Esta lucha es tan antigua como el hombre: ‘quiero ser libre’, ‘no soy ni quiero ser obediente’. Date un paseo en el tren de la historia: una sociedad de libres y esclavos, libres obedientes a Dios, libres y desobedientes, obedientes de la mera razón, la razón como esclavizante, los que se sienten felices gracias al libre mercado, los obedientes light, la sociedad líquida, algunos esclavos 2.0, … ¿Acaso no necesitas de unos ángeles que te muestren el camino? Se nos acabaron los referentes, ya no tenemos ni los malos referentes, los valores son eliminados, y Dios es negado.

Entonces, ¿cuándo comemos piedras en vez de pan, lo malo como bueno, la fantasía como autenticidad, la mentira como verdad, lo feo como estético, lo fácil como virtuoso, las meras ganas como racional, el conflicto como empoderamiento, el ataque como comunión, …?

Finalmente, tú y yo, somos libres de pensar, hacer, creer, sentir. En la vida real siempre necesitamos de los demás. Y en ese contexto, nuestra libertad se amplía, la obediencia se amplifica, la fe se hace universal, y el sentimiento nos identifica.

 Un día caminaba apurado y me abordó un predicador. Durante nuestra conversación identifiqué su actitud apologética. Para él, yo era un pecador desobediente de Dios. Lo escuché y comencé a preguntarle y hacer el ejercicio exegético en su biblia. El predicador se sintió atacado y me soltó, con furia, la siguiente frase: “La habilidad del mal llega a valerse de la Escritura para cuestionar a Dios”

Realmente, parece que tiene razón, lo sigo reflexionando si eso es verdad en mí. La escritura se puede usar fuera de contexto y para predicar miedos, negocios, una vida light, justificar guerras, etc. 

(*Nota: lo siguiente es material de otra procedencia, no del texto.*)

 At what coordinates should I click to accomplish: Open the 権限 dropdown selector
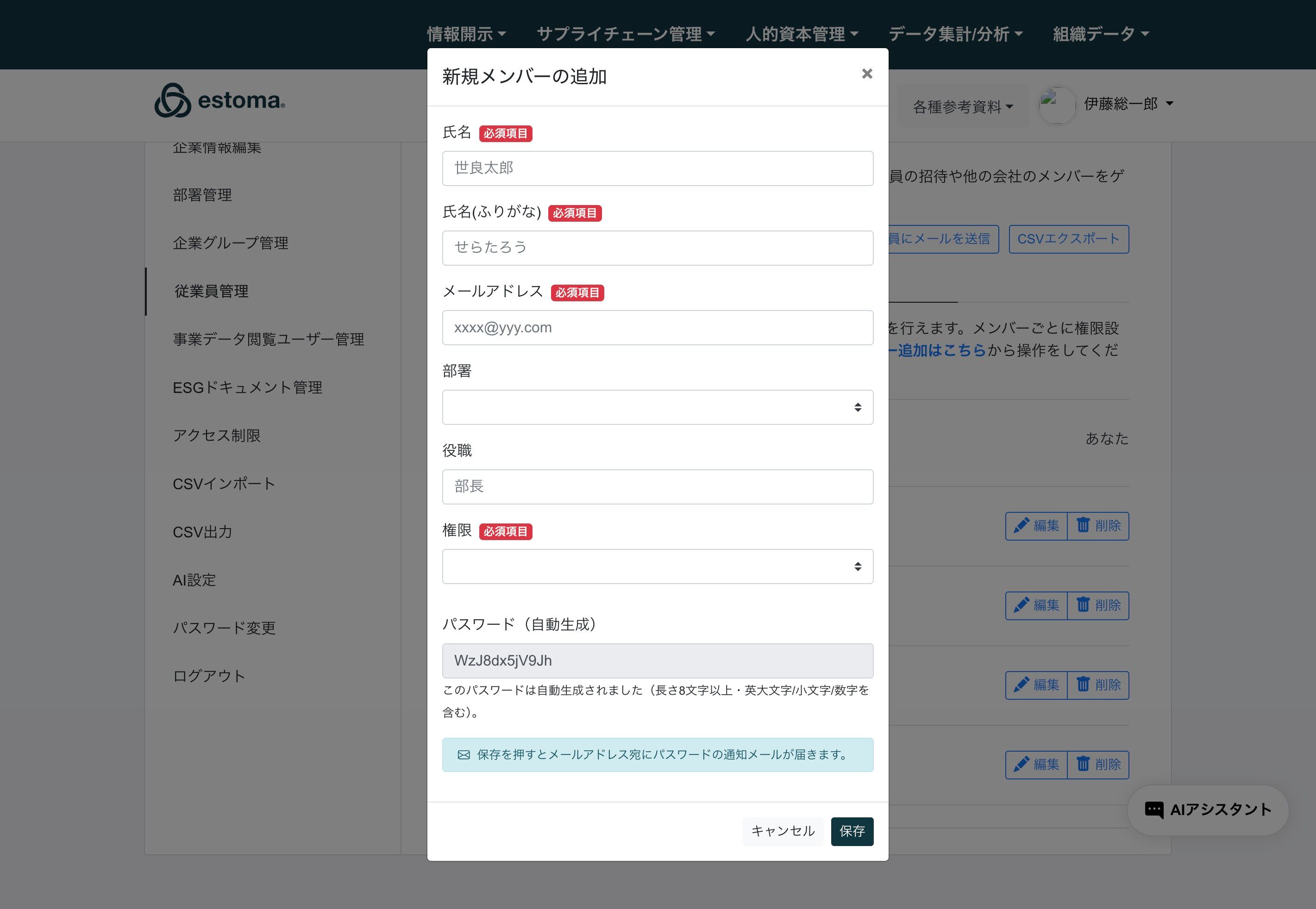[657, 566]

Lo que no podemos negar es que Jesús en todo momento no pierde su referencia: la Palabra de Dios. Busca el auténtico sentido del pan. El corazón libre se alimenta de la obediencia a Dios. Esta actitud con el estudio de la Palabra de Dios supera los argumentos piadosos y manipuladores. Parece que así, el mal no tiene éxito y se va, pero volverá. Si te descuidas terminas comiendo piedras, ‘creyéndote dios infalible’, y buscando quien te pueda idolatrar.


 Homilía y Reflexión, 
 Jesús es tentado en el desierto

Lectura del santo evangelio según san Mateo 4, 1-11

En aquel tiempo, Jesús fue llevado al desierto por el Espíritu para ser tentado por el diablo. Y después de ayunar cuarenta días con sus cuarenta noches, al fin sintió hambre.
El tentador se le acercó y le dijo:
«Si eres Hijo de Dios, di que estas piedras se conviertan en panes».
Pero él le contestó:
«Está escrito: “No solo de pan vive el hombre, sino de toda palabra que sale de la boca de Dios”».
Entonces el diablo lo llevó a la ciudad santa, lo puso en el alero del templo y le dijo:
«Si eres Hijo de Dios, tírate abajo, porque está escrito: “Ha dado órdenes a sus ángeles acerca de ti y te sostendrán en sus manos, para que tu pie no tropiece con las piedras”».
Jesús le dijo:
«También está escrito: “No tentarás al Señor, tu Dios”».
De nuevo el diablo lo llevó a un monte altísimo y le mostró los
reinos del mundo y su gloria, y le dijo:
«Todo esto te daré, si te postras y me adoras».
Entonces le dijo Jesús:
«Vete, Satanás, porque está escrito: “Al Señor, tu Dios, adorarás y a él solo darás culto”».
Entonces lo dejó el diablo, y he aquí que se acercaron los ángeles y lo servían.